Temat wyceniania zleceń zawsze jest aktualny i niezależnie od tego, jak długo będziemy o tym rozmawiać, zawsze znajdzie się ktoś, kto nie wie, jakie stawki podawać.
Na jednej z grup facebookowych dziewczyna pisała, że zamierza podjąć współpracę w zakresie pisania tekstów:
Zamierzam podjąć współpracę z portalem, na którym mam pisać regularnie (raz w tygodniu) artykuł zawierający ok. 4,5 tysiąca znaków ze spacjami. Propozycja to 50 zł, czy to normalna stawka?.

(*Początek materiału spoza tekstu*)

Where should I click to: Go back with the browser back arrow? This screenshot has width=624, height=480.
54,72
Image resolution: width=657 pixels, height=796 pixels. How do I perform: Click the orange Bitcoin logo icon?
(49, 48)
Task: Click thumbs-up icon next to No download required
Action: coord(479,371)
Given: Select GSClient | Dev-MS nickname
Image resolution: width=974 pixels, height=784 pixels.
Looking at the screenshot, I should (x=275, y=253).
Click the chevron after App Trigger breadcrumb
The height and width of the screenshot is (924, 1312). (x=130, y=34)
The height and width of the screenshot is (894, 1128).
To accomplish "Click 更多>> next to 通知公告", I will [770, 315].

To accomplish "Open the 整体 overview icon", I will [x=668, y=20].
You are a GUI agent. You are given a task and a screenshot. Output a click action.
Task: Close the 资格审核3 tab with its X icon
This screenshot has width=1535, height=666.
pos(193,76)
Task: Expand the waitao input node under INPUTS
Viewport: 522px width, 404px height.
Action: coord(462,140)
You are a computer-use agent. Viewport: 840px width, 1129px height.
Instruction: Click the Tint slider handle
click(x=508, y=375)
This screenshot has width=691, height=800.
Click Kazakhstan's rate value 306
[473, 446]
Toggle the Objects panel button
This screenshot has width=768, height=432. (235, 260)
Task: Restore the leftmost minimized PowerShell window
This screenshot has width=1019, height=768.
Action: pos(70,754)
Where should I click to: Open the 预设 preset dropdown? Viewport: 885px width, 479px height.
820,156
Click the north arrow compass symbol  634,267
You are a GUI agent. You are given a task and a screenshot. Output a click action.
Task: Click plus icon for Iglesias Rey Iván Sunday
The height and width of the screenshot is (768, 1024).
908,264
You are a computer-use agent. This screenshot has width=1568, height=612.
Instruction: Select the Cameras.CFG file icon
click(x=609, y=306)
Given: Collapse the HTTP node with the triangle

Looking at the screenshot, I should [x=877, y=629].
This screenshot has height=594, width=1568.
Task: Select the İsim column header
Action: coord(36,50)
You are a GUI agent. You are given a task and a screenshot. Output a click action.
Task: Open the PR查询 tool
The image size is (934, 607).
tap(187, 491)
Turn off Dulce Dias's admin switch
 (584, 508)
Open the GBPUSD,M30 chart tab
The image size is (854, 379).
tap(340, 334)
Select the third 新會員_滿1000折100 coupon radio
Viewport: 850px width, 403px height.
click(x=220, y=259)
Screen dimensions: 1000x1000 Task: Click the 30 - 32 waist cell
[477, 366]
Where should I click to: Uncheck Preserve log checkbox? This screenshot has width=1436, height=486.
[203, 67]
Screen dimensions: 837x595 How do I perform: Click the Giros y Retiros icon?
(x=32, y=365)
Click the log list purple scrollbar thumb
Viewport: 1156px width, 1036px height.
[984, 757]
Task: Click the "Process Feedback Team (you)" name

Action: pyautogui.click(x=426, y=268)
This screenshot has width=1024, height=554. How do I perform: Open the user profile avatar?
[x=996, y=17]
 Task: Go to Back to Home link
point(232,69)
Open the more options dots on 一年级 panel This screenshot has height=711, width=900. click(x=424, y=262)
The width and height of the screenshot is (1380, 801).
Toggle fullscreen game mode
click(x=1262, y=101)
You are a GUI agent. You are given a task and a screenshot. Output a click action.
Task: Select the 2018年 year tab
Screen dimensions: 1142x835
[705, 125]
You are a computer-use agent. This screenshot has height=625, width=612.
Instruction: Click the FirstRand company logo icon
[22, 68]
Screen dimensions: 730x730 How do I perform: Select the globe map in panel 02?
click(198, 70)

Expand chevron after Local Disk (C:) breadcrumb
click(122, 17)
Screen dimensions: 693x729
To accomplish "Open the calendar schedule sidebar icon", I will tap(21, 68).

W komentarzach autorka dodała jeszcze, że jest blogerką, na swoim blogu nie zarabia, a chciałaby zarobić coś w sieci. Z drugiej strony, teksty mają dotyczyć tematyki farmaceutycznej, która jest zgodna z jej wykształceniem. W odpowiedzi posypały się komentarze: że to śmiesznie niska kwota, że ktoś, kto proponuje takie stawki, psuje rynek, że ludzie, którzy za takie pieniądze pracują, w ogóle się nie szanują. Z drugiej strony był też komentarz… drugiej strony, czyli strony zlecającej pisanie tekstów. Magda Bród (może znacie ją z bloga Finanse na obcasach, prowadzi też agencję ClueGroup) odpowiadała, że za teksty podobnej długości płaci się 70 zł i chętnych jest wielu. Sama mam podobne doświadczenia, zdarzało mi się coś zlecać na swoje tematyczne strony i spokojnie można było znaleźć osobę, która sama podaje właśnie takie stawki, jako oczekiwane.
Czy 50 zł za napisanie tekstu to dużo czy śmiesznie mało?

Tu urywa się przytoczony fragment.